Using a similar approach as before, we find:
r = 12[(20000/15000)^(1/(12*5)) - 1]
Now that we have both interest rates, we can compare them to determine which option offers a higher rate of return. The option with the higher interest rate should be chosen:
If the interest rate for option A is greater than that of option B (r_A > r_B), then Jie should choose Option A.
If the interest rate for option B is greater than that of option A (r_B > r_A), then Jie should choose Option B.
If the interest rates for both options are the same (r_A = r_B), then there is no preference between the two options.

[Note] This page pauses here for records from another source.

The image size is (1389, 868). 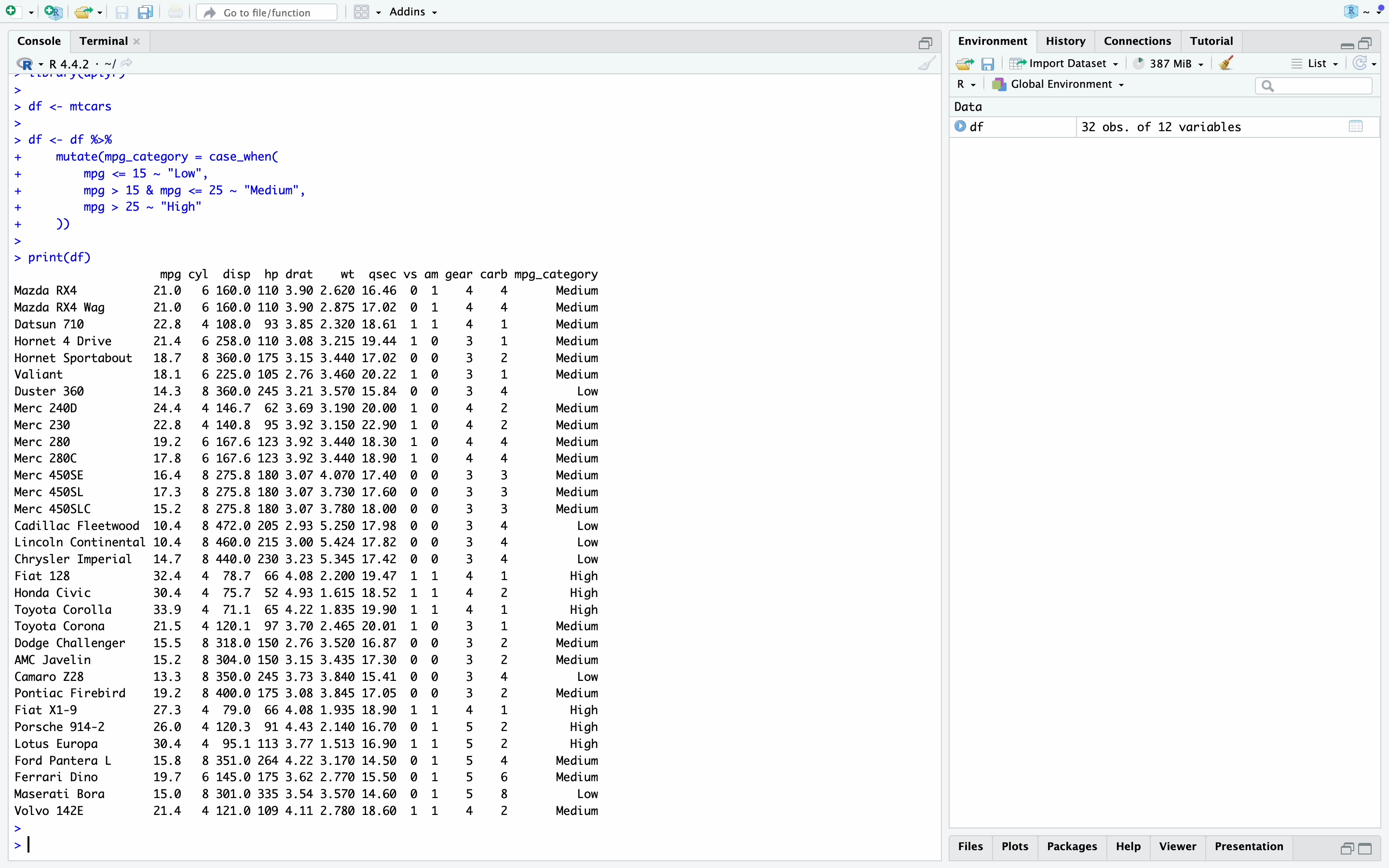 I want to click on 32 obs. of 12 variables, so click(x=1162, y=126).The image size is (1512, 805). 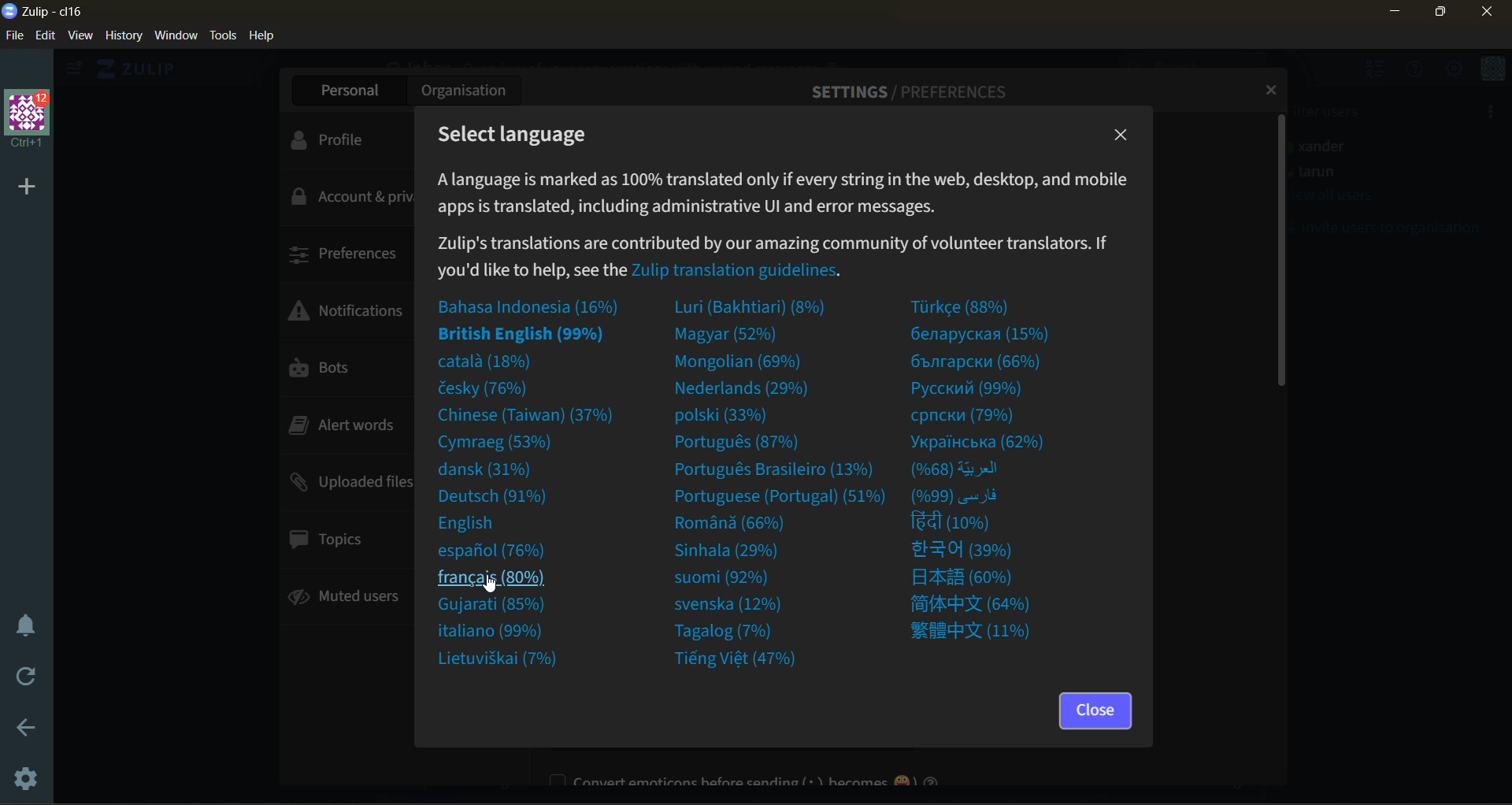 I want to click on minimize, so click(x=1393, y=12). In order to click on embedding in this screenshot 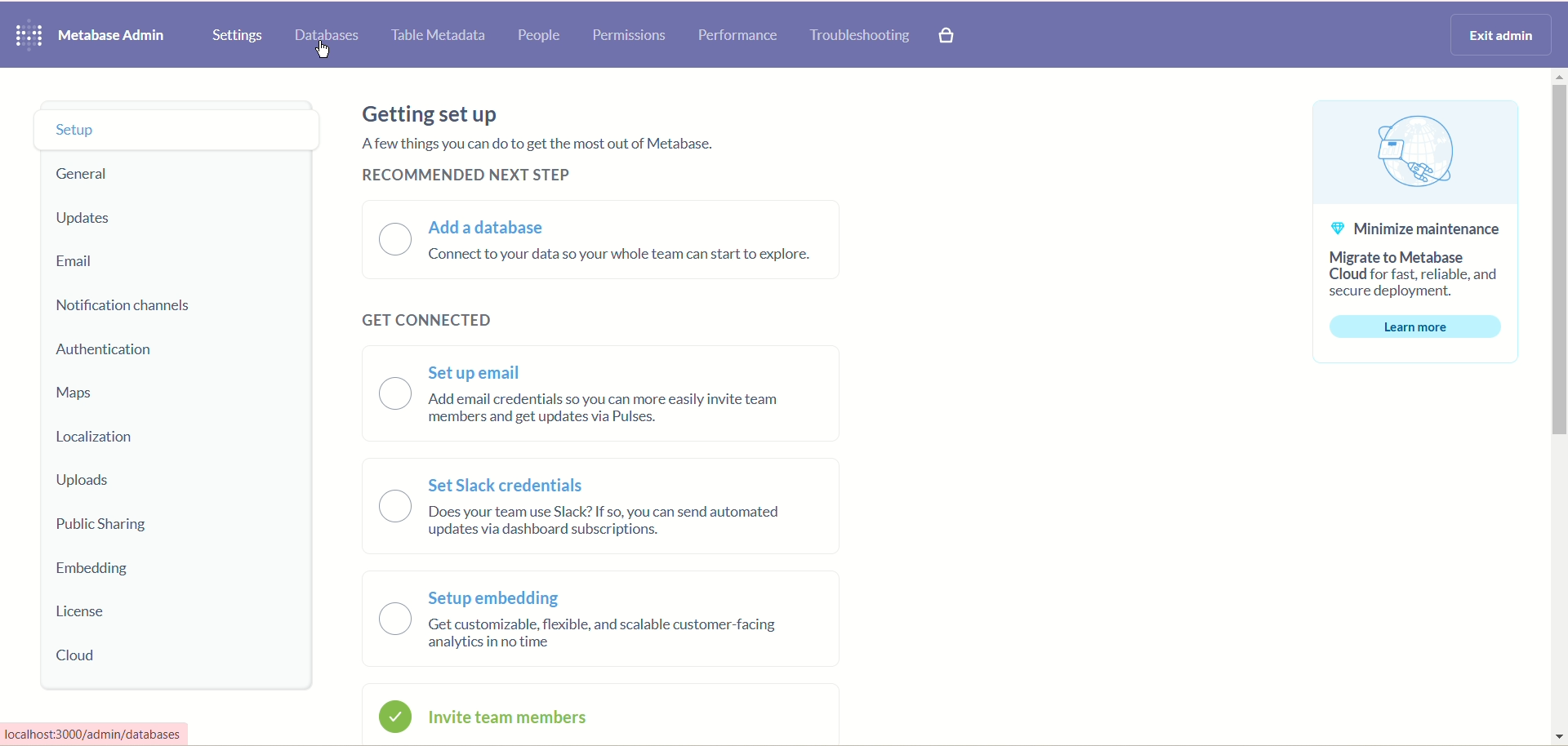, I will do `click(97, 569)`.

To determine which option Jie should choose, we need to compare the compound interest earned in each option.
Option A: The investment is compounded semi-annually and will grow to $20,000 in 5 years.
Option B: The investment is compounded monthly for 5 years.
To find the rate of interest, we can use the compound interest formula:
A = P * (1 + r/n)^(nt)
Where:
A = the future value of the investment
P = the principal amount (initial investment)
r = the annual interest rate (unknown)
n = the number of times interest is compounded per year
t = the number of years
For Option A:
A = $20,000
P = $15,000
t = 5 years
n = 2 (since it is compounded semi-annually)
Using the formula, we can solve for r:
$20,000 = $15,000 * (1 + r/2)^(2 * 5)
Simplifying the equation:
(1 + r/2)^10 = 20,000 / 15,000
Taking the 10th root of both sides:
1 + r/2 = (20,000 / 15,000)^(1/10)
1 + r/2 = 1.0801
r/2 = 0.0801
r = 2 * 0.0801
r = 0.1602 (or 16.02%)
Now, let's calculate Option B:
A = $20,000
P = $15,000
t = 5 years
n = 12 (since it is compounded monthly)
Using the formula, we can solve for r:
$20,000 = $15,000 * (1 + r/12)^(12 * 5)
Simplifying the equation:
(1 + r/12)^60 = 20,000 / 15,000
Taking the 60th root of both sides:
1 + r/12 = (20,000 / 15,000)^(1/60)
1 + r/12 = 1.0315
r/12 = 0.0315
r = 12 * 0.0315
r = 0.378 (or 3.78%)
Comparing the two options, Option A has an annual interest rate of 16.02% and Option B has an annual interest rate of 3.78%.
Therefore, Jie should choose Option A as it offers a higher annual interest rate and will lead to a larger growth of the investment over 5 years.